All of This Has a Perfectly Reasonable Explanation, Part 1
I can explain. Please, let me explain.
First, you should know about the crazy detector. Riding public transportation in San Francisco teaches you things. It’s taught me not to fear my fellow man, no matter how much they smell like wet dog. It’s taught me that happy surprises can happen, like when the sign says the next N-Judah is in 19 minutes, and one magically shows up in five. But most of all, riding the trains has taught me how to detect crazy.
Detecting crazy is key. If your crazy detector is a little slow, you could wind up sitting next to a guy who smells of compost and wants to show you the things he’s found in his nose. I have seen little old ladies clip their toenails on public trains. I have seen men hit on women from across the car, gesticulating wildly with their beer.
Once, the guy next to me wanted to discuss each song that came up on my iPod. He put his head on my shoulder to see what was playing. And when I mimed to him, sorry, I can’t hear you because of the music, he said okay and spoke louder.
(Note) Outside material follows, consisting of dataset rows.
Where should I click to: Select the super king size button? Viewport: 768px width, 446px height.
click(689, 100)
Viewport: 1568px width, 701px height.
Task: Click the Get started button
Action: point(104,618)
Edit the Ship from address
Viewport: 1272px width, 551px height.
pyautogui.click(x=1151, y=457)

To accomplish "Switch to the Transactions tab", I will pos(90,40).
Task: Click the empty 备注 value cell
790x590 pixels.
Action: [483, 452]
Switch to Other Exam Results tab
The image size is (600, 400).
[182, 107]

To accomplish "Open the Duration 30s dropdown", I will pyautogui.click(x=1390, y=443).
But I will give you the number one, most accurate, absolutely foolproof crazy detection technique of them all. Write this down, because it has never failed me yet. If you see someone wearing two pairs of glasses, on their head, at the same time, that person is a nutbag, guaranteed.
This is definitely true if they’re wearing two pairs of eyeglasses at the same time, but it can also go for someone with a pair on their face and another pair on their head. Trust me. Two pairs of glasses means total wacko crazypants.